Marlins Postponed Until August 4th Plus Other MLB Schedule Changes
Due to the coronavirus outbreak among Miami Marlins players and coaches, Major League Baseball has postponed their games until August 4th when they start a home series with Philadelphia. Ironically, the Phillies were the other team initially affected as they played them on Sunday just hours after their first four positive tests.

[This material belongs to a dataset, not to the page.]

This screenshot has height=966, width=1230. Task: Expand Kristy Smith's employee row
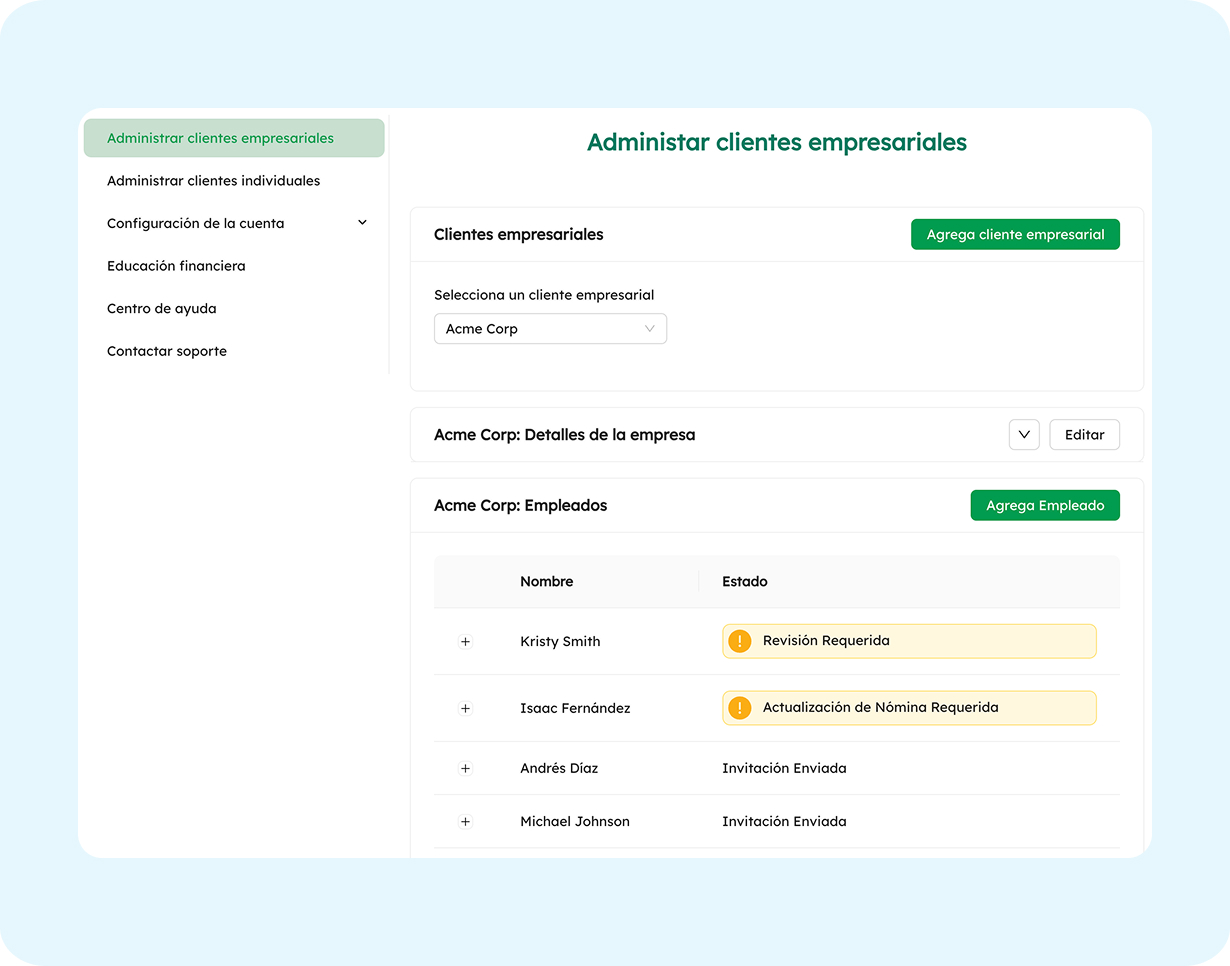465,641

Since Sunday, more than 10 more positive tests have come to light from Miami’s roster/staff, and out of caution, the Phillies have also been grounded until Friday when they travel to play the Blue Jays.

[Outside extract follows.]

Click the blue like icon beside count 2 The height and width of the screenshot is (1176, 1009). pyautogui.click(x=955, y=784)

The Marlins won two of three off Philly before the outbreak took off.
Because the Yankees and Orioles were the teams supposed to play the Marlins and Phillies, the league has arranged for them to get two games in on Wednesday and Thursday in Baltimore. Washington is the last team directly affected as they will lose their three-game series this weekend vs. Miami. Reports, however, claimed the Nats voted against taking the chance to travel to Miami for the series.
Breakdown of MLB Postponements & Schedule Changes
Miami: 7 games postponed (four vs. Baltimore, July 27-30 + three vs. Washington, July 31-Aug 2)
NET= -7 games
Philadelphia: 4 games postponed (four vs. NY Yankees, July 27-30)
NET= -4 games
Baltimore: 4 games postponed (vs. Miami, July 27-30) + 2 games added (vs. NY Yankees, July 29-30)
NET= -2 games
NY Yankees: 4 games postponed (vs. Philadelphia, July 27-30) + 2 games added (vs. Baltimore, July 29-30)
NET= -2 games
Washington: 3 games postponed (vs. Miami, July 31-Aug 2)
NET= -3 games
*as of 7/28
Without many open dates, you’re going to see a lot of doubleheaders later this season so they can make up some of these games. That is, of course, is the virus is contained. In good news, Major League Baseball said no positive tests for on-field talent have come to light outside of Miami’s issues since the start of the season.
One key fact in here: No positive tests since last Friday among any of other 29 clubs. Just Marlins. https://t.co/ugq3q2sgQ2
— Ken Rosenthal (@Ken_Rosenthal) July 28, 2020
Since the beginning of testing in late June, there have been 0.3 percent positive tests (99 of 32,640 samples), via MLB’s statement.